▶ PROBLEM REQUIREMENTS
Leaving out the pictures, please reproduce exactly and only the lines from the one that contains "Given: Open the Dados da Nota tab" through the last line below.
──────────
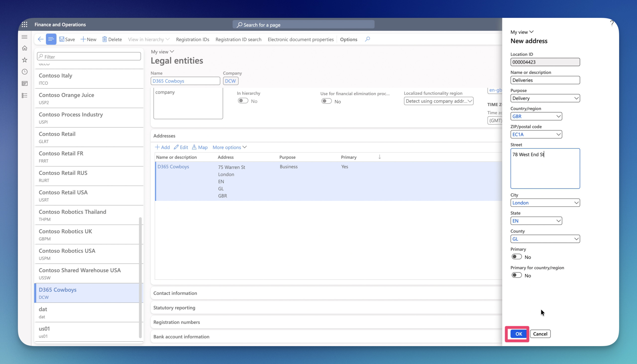Toggle Primary for country/region switch
Viewport: 637px width, 364px height.
[x=516, y=275]
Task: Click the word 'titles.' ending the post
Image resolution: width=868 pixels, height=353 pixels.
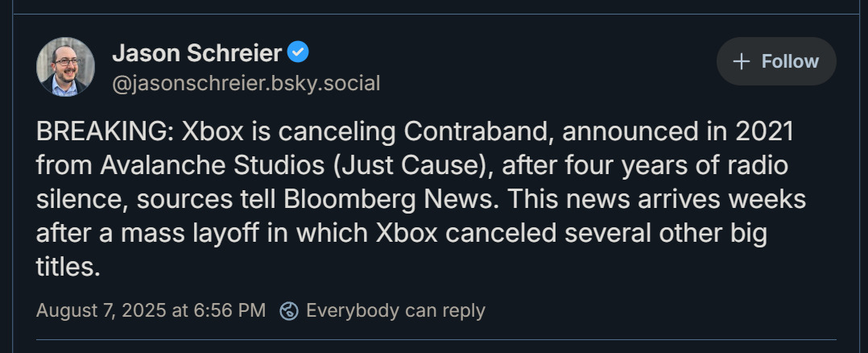Action: point(68,268)
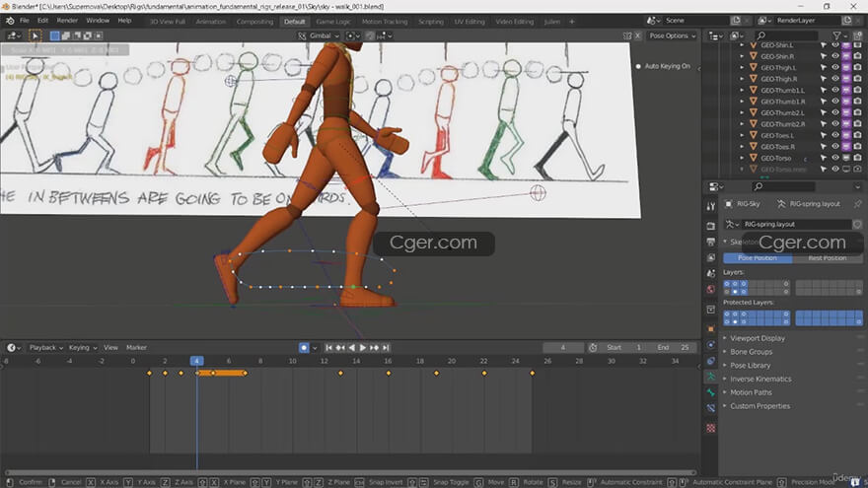Open the Render menu

[x=67, y=20]
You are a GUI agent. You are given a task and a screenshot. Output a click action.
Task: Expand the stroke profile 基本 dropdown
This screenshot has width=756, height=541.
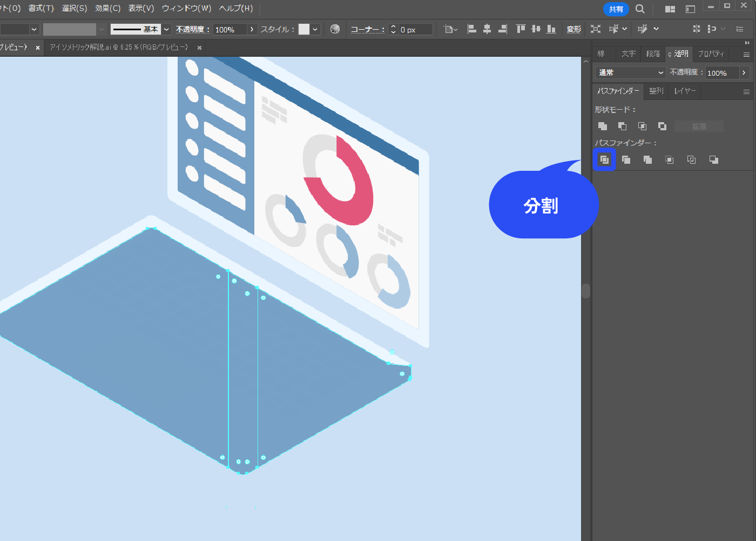pyautogui.click(x=166, y=29)
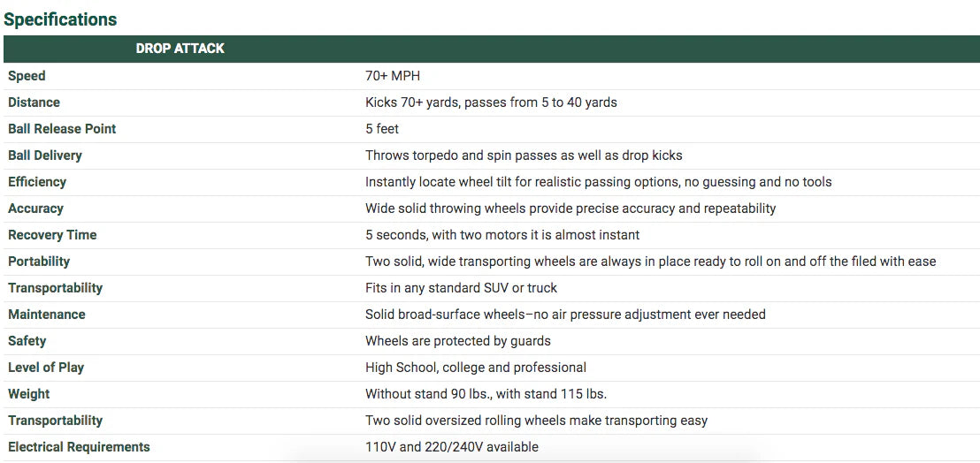Click the Accuracy row label
980x463 pixels.
(x=35, y=209)
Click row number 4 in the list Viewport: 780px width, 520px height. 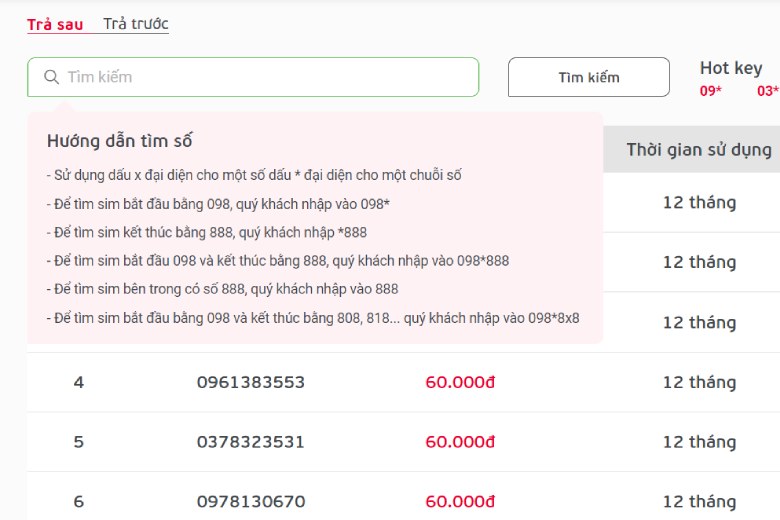pyautogui.click(x=79, y=382)
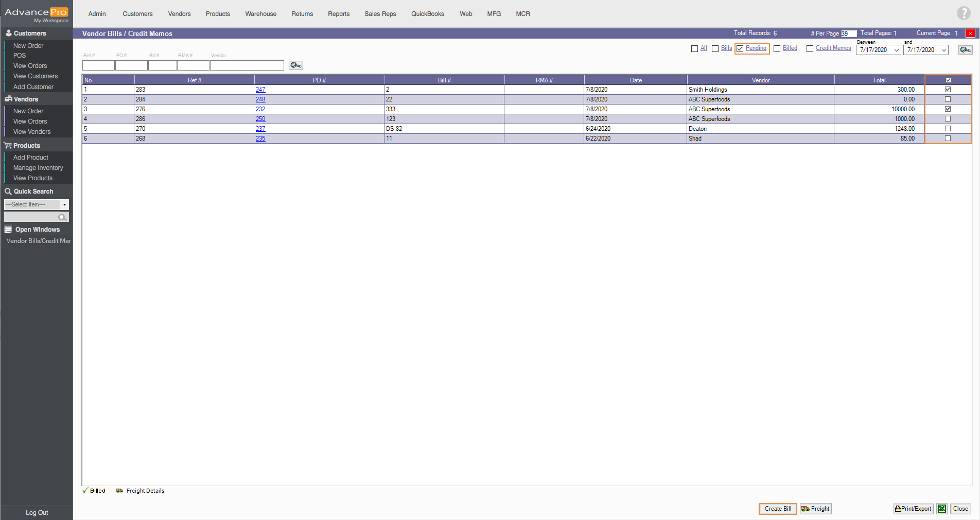
Task: Open PO number 247 link
Action: tap(260, 90)
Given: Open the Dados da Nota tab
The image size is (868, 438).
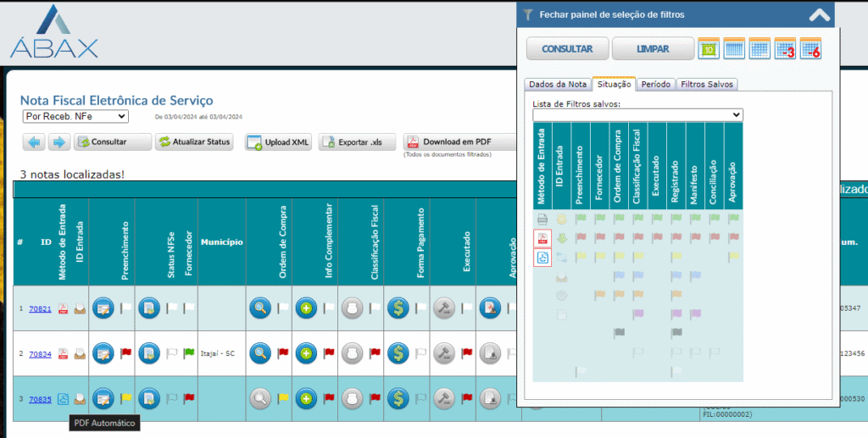Looking at the screenshot, I should pyautogui.click(x=557, y=84).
──────────
▶ YOUR SOLUTION
Given: Open the Dados da Nota tab
The image size is (868, 438).
Looking at the screenshot, I should pyautogui.click(x=557, y=84).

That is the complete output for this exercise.